The answer must be the number of lines in the listing below that contain "agent", and nothing else.
**********
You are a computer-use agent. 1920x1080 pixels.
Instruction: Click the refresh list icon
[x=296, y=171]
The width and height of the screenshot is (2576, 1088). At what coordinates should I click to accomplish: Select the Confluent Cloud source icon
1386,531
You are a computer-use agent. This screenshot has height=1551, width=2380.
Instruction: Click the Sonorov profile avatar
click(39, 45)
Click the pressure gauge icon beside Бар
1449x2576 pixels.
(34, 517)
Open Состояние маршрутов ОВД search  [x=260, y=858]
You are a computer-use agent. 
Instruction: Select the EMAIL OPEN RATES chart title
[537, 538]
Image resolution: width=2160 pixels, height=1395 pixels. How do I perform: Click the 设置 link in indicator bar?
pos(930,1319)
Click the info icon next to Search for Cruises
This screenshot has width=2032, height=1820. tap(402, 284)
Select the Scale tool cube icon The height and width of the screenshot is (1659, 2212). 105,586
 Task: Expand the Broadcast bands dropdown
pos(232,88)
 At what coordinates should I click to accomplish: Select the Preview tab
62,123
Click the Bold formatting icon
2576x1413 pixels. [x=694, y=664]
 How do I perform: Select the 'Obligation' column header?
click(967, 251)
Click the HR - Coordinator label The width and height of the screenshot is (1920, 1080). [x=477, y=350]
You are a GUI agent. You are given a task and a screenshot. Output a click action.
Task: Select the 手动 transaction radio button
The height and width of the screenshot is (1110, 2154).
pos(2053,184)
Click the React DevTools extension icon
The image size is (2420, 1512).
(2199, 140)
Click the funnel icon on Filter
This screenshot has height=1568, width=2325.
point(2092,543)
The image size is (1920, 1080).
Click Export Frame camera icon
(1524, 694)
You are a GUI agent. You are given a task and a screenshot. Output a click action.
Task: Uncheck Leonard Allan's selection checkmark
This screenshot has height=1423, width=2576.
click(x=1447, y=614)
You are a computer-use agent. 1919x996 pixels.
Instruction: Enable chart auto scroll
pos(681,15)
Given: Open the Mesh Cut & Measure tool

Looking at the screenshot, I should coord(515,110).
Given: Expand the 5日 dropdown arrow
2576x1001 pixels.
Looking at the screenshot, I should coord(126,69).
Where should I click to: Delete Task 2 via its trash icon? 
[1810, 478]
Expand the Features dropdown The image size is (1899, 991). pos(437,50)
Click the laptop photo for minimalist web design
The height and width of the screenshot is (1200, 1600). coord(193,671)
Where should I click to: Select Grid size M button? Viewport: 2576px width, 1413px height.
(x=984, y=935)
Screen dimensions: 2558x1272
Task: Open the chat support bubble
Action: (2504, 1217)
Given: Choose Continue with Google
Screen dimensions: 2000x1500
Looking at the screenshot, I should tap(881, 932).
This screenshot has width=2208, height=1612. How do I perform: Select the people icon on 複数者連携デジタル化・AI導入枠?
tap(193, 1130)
**********
# Task result:
6